OFFICE: Two, class-A office buildings in downtown Greenville, SC of which we took possession via a mezzanine loan foreclosure. With the senior lender demanding a deed in the box and an immediate sale, a lease was negotiated with the largest tenant in this very small market, increasing the buildings’ occupancy to 74%, and allowing the property to be marketed as a lease-to-stabilization play rather than as empty buildings, thereby creating significant value for our position.

CONDO-HOTEL: A luxury, 580-unit, condo-hotel project in North Miami Beach, FL., which required innovative strategies to respond to constantly-changing financial, legal, and physical conditions.
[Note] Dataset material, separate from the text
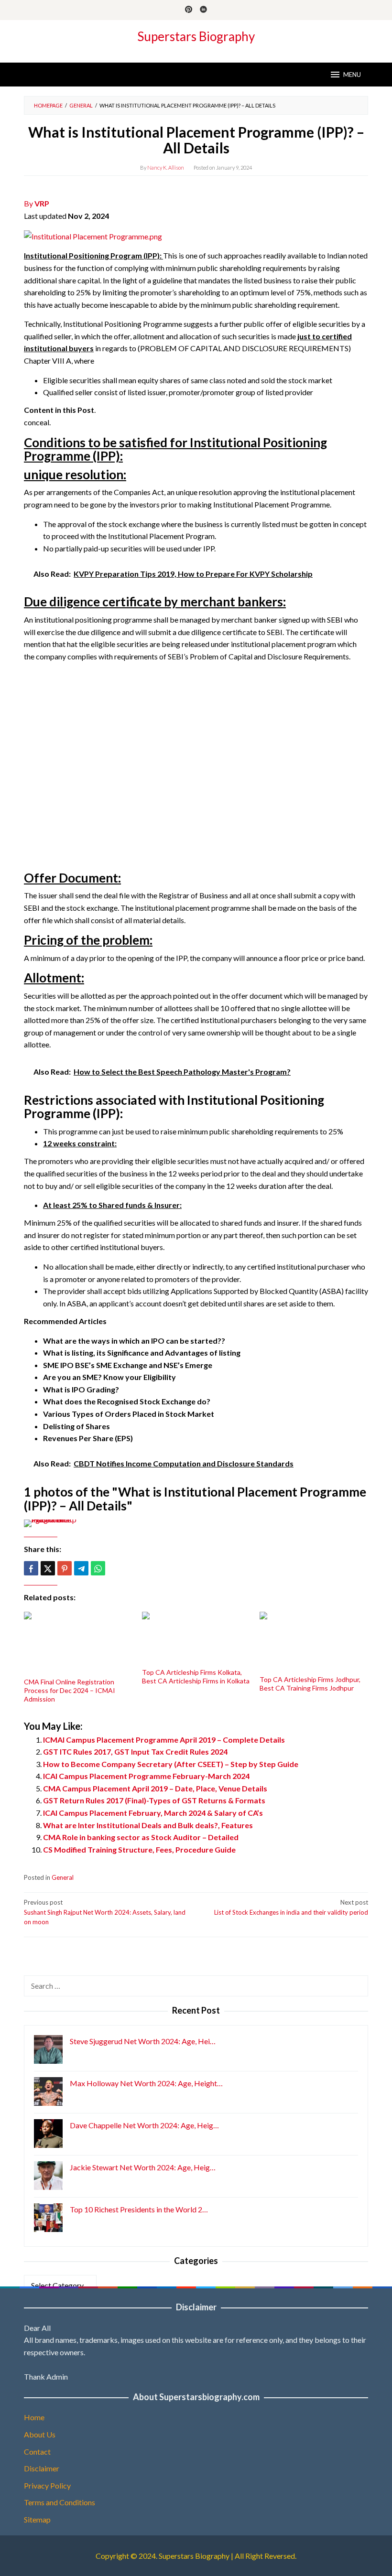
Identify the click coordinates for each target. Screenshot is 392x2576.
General (63, 1877)
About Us (39, 2434)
The strategies we employed included 1) negotiating a deed in lieu of foreclosure with the developer, 2) negotiating a revised hotel management agreement, 3) convincing the bankruptcy court to invest capital for a property-wide cosmetic upgrade to spur condo sales, 4) launching, with bankruptcy court approval, a $200MM residential mortgage lending program, which facilitated selling out all but 4 of the condo units, and 5) structuring the eventual sale of the property.

HOTEL: A 486-room hotel occupying a building with a department store that was ground leased from the City of Cincinnati. We took possession of the hotel via foreclosure. With very little negotiating leverage, brought the retailer and the city to the table and led negotiations to buy out the ground lease and enable our exit culminating in a $61 million sale, more than double the value of a leasehold.